Gene editing is an important biotechnology that can help people better understand and modify life. Over the past few decades, scientists have been working hard to develop gene-editing tools to achieve precise transgenesis and genetic modification. However, traditional gene editing tools such as giant nucleases, ZFNS, and TALENS use proteins to recognize and cleave DNA, and reprogramming of editing sites is difficult. Although the widely used CRISPR-Cas system has good editing ability, there are still many problems, such as PAM sequence limitation, large molecular weight, protein immunogenicity, etc. As a result, researchers are always looking for new gene editing tools to improve editing efficiency and accuracy.

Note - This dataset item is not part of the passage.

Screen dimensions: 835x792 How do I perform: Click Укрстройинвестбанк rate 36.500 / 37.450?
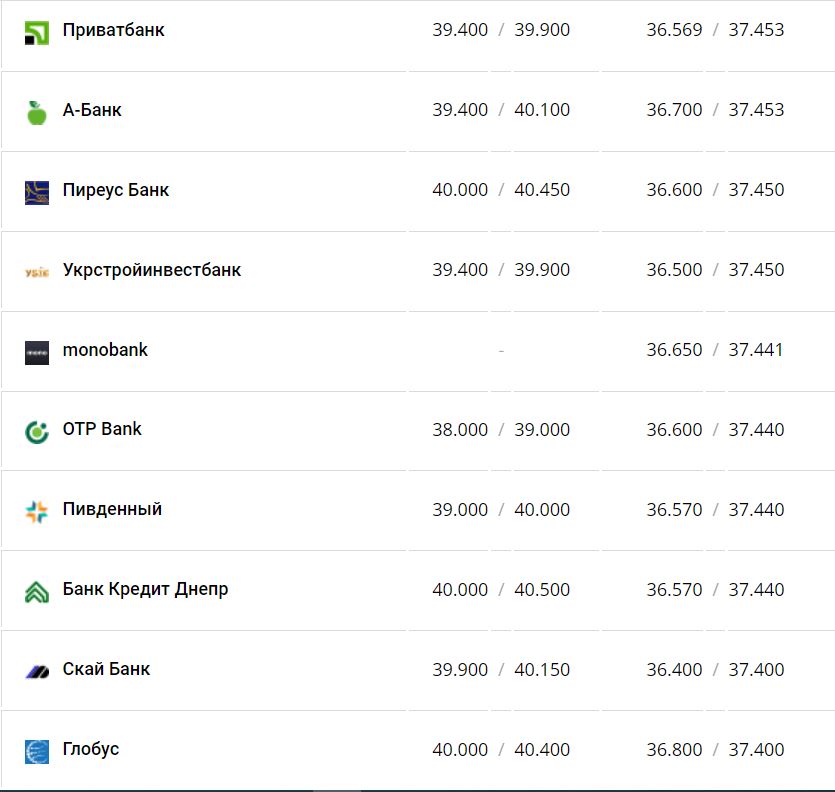[715, 270]
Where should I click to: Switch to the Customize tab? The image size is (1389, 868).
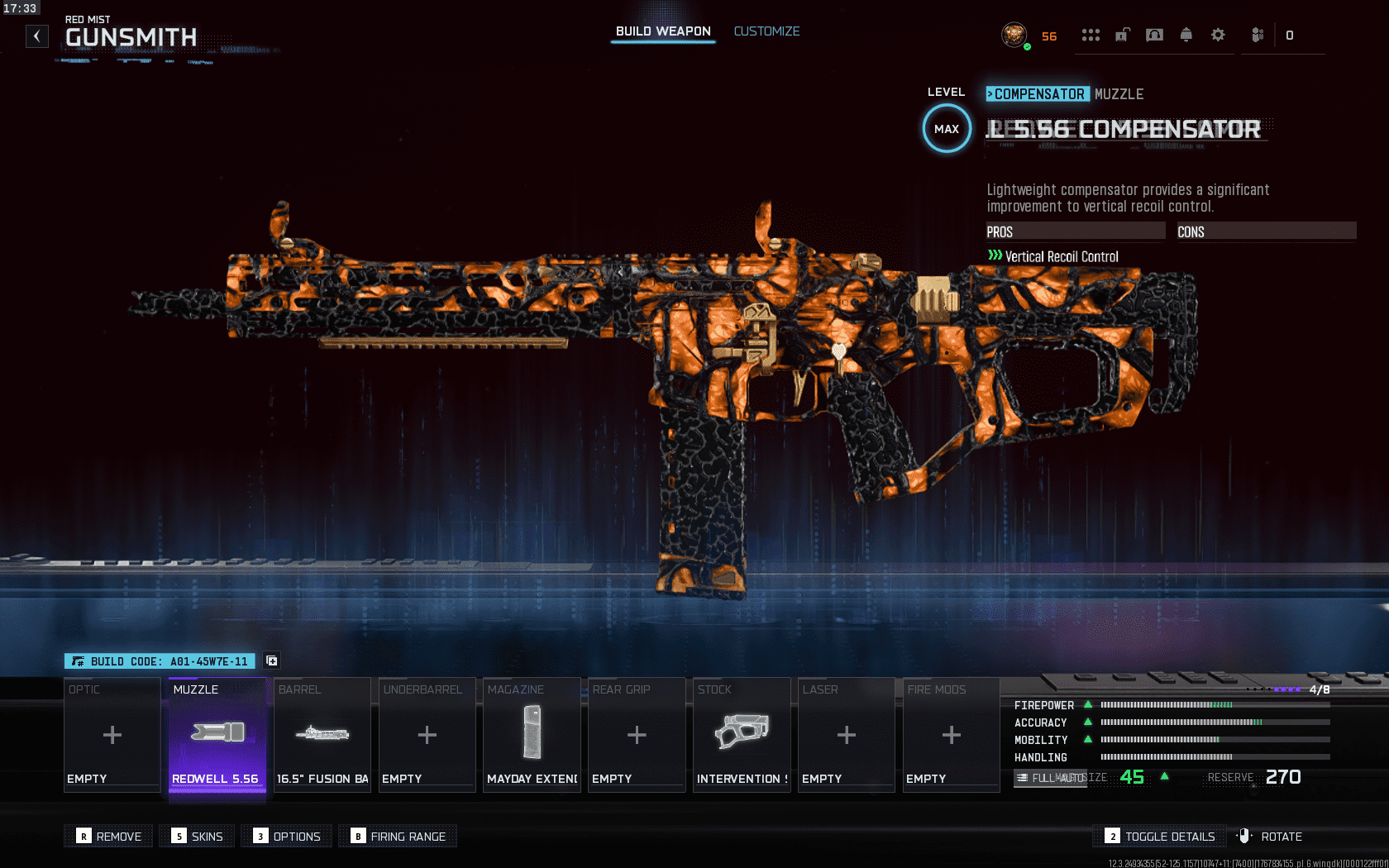click(x=766, y=31)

Recently, Junjie Liu's research group at the School of Life Sciences of Tsinghua University has made an important breakthrough. They have blazed new trails in RNase-based gene editing research with the discovery of a catalytic RNA called Hyer (hydrolyzed endonuclease). Unlike traditional gene editing tools, HYER can specifically cleave RNA and DNA to achieve site-specific editing of the mammalian cell genome. Compared with the CRISPR-Cas system, HYER does not require protein involvement, and its substrate recognition and cleavage are completely autonomously completed by RNA molecules. The results of this study are expected to be a new generation of gene editing chassis tools after CRISPR.
(1) Limitations of meganucleases, ZFNS, and TALENS
Meganucleases, ZFNS, and TALENS are among the first gene editing tools to be developed in history. They achieve their editing function through the specific binding of proteins to DNA. However, the editing site reprogramming of these tools is relatively difficult, limiting the scope of their application.
(2) Breakthrough in the CRISPR-Cas system
The CRISPR-Cas system is one of the most commonly used gene editing tools today. It achieves specific cleavage of DNA through RNA-guided protein nucleases. Compared with previous tools, the CRISPR-Cas system has better editing site reprogramming capabilities. However, it still has some problems, such as PAM sequence limitation, large molecular weight, protein immunogenicity, etc.
(3) Discovery and characteristics of HYER
Hyer is derived from the bacterial reverse poson, a mobile element that can be "copied and pasted" on the host genome. Through extensive bioinformatics screening, Junjie Liu's group found that there are many compact class II C-type introns in the bacterial genome that do not code for proteins. These intron-encoded, unique component RNA molecules, may have protein-independent cleavage capabilities and can autonomously recognize and cleavage substrates through RNA molecules. In experiments, the researchers found that these RNA molecules had significant RNA and DNA hydrolytic cleavage activity over a broad spectrum of ion concentrations and temperatures. Therefore, the researchers named these RNA molecules Hyer (hydrolyzed endonuclease).
(1) Hyer's DNA cleavage ability
The researchers found that HYER can perform specific cleavages of DNA and achieve targeted cleavage of plasmids carrying the CCDB virulence gene. In eukaryotic cell genomes, hyer can introduce double-strand breaks and produce editing effects. However, the editing efficiency of HYER needs to be further improved and optimized.
(2) Programmability of HYER
Based on the three-dimensional structure and rational design of the hyer, the researchers proved that the hyer has good programmability. They can flexibly design the sequence and length of the hyer according to the substrate sequence, and realize different styles and lengths of cleavage products by modifying the palindromic sequence and the recognition sequence.
(3) The relationship between HYER and the RNA world hypothesis
Researchers believe that the discovery and evolution of Hyer supports the RNA world hypothesis. In the process of evolution, the RNA of the second type of intron is gradually replaced by protein, forming introns with protein catalytic functions. This discovery not only expands the understanding of the RNA world hypothesis and the catalytic function of RNA, but also lays the foundation for the creation of a new nucleic acid manipulation chassis tool with independent intellectual property rights.
Junjie Liu's research group at the School of Life Sciences of Tsinghua University has discovered a catalytic RNA with DNA cleavage ability, named HYER. Unlike traditional gene editing tools, Hyer can specifically cleave RNA and DNA and enable genome editing. At present, the editing efficiency of HYER needs to be improved and optimized, but the results of this study provide a new direction for the development and application of a new generation of gene editing tools. In addition, Hyer's discovery has expanded the understanding of the RNA world and the catalytic function of RNA. In the future, scientists can further explore the potential of HYER and improve its editing capabilities, as well as delve into the origin and evolution of the RNA world. It is hoped that through these efforts, more breakthroughs and innovations can be brought to the development and application of gene editing technology, and contribute to the progress of human life sciences.